§ **VORLIEGENDER TEXT**
···
Gottesteilchenwahn und Menschenbild: Ausblick auf 2012

Gottesteilchenwahn und Menschenbild: Ausblick auf 2012

Noch schnell bevor es anfängt, ein Blick voraus ins neue Jahr: Welche Themen aus dem Bereich Glaube und Wissenschaft stehen auf der Agenda? Und welche Veranstaltungen sind geplant?

Spannende Dinge tun sich momentan im Blick auf unser grundlegendes physikalisches Verständnis der Welt. Zuletzt haben ja angeblich überlichtschnelle Neutrinos und dann die vermutliche, nur statistisch noch nicht ganz gesicherte Entdeckung des Higgs-Teilchens von sich reden gemacht. Beides rührt an den Grundfesten der Physik und wird 2012 in den (Wissenschafts-)Schlagzeilen wohl noch eine Rolle spielen, ist aber für die Diskussion zwischen Glaube und Wissenschaft erst mal kein großes Thema: Überlichtschnelle Teilchen sind so jenseits der Vorstellungskraft der Physiker, dass man erst mal anfangen müsste, sich darüber klar zu werden, was ihr Nachweis für die Naturwissenschaft, Wissenschaftsphilosophie und dann vielleicht auch Theologie bedeuten würde. Bislang scheint vielen aber ein Messfehler die wahrscheinlichere – und völlig unspektakuläre - Erklärung.
···
§ **DATENAUSZUG**

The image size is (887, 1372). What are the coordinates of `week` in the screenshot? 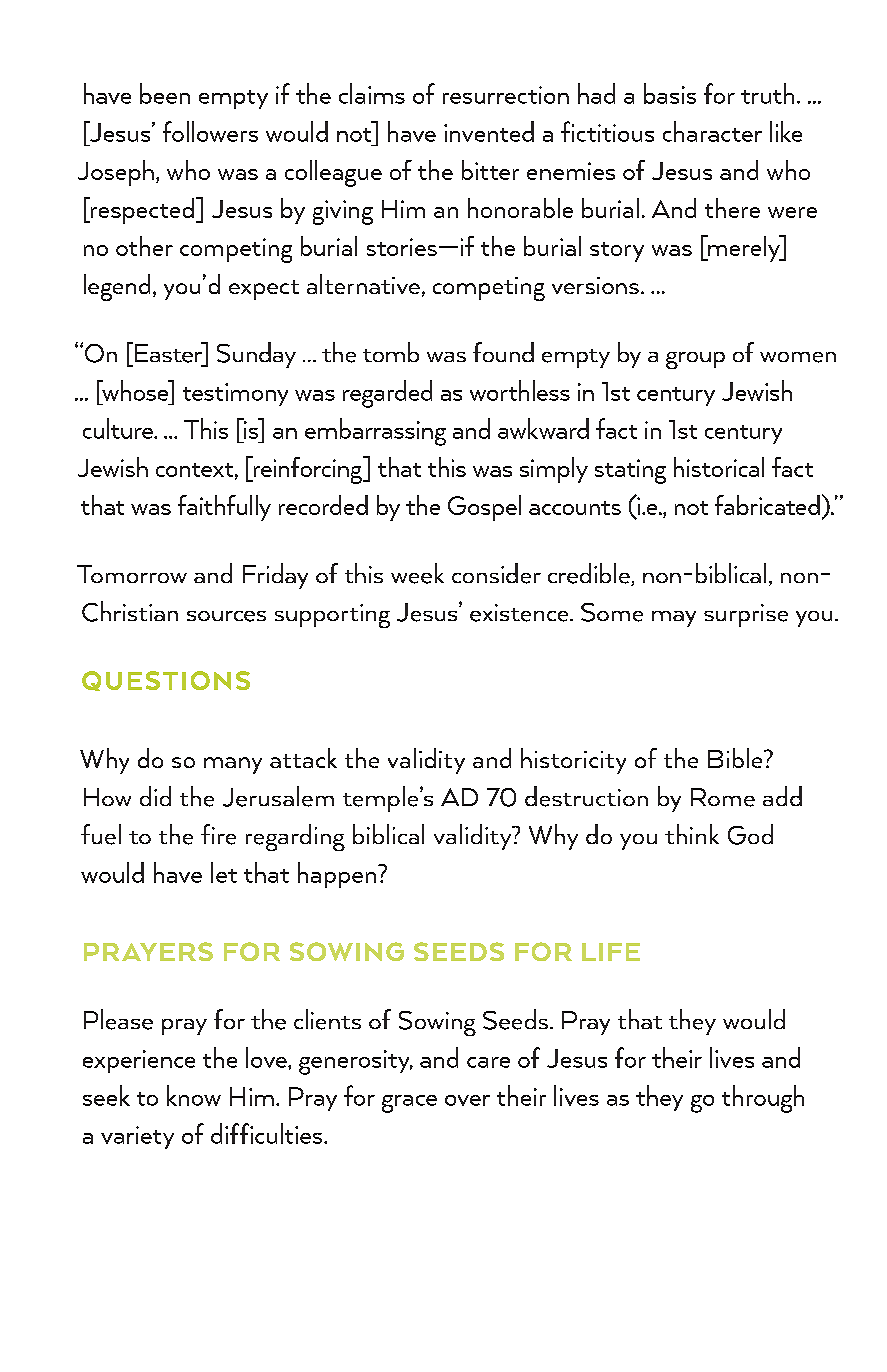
···
§ **ZIEL DER ÜBUNG**
Nenne alle Disziplinen, für die laut dem Ausblick auf 2012 erst zu klären wäre, was der Nachweis überlichtschneller Teilchen bedeuten würde.

§ **LÖSUNG**
- Naturwissenschaft
- Wissenschaftsphilosophie
- Theologie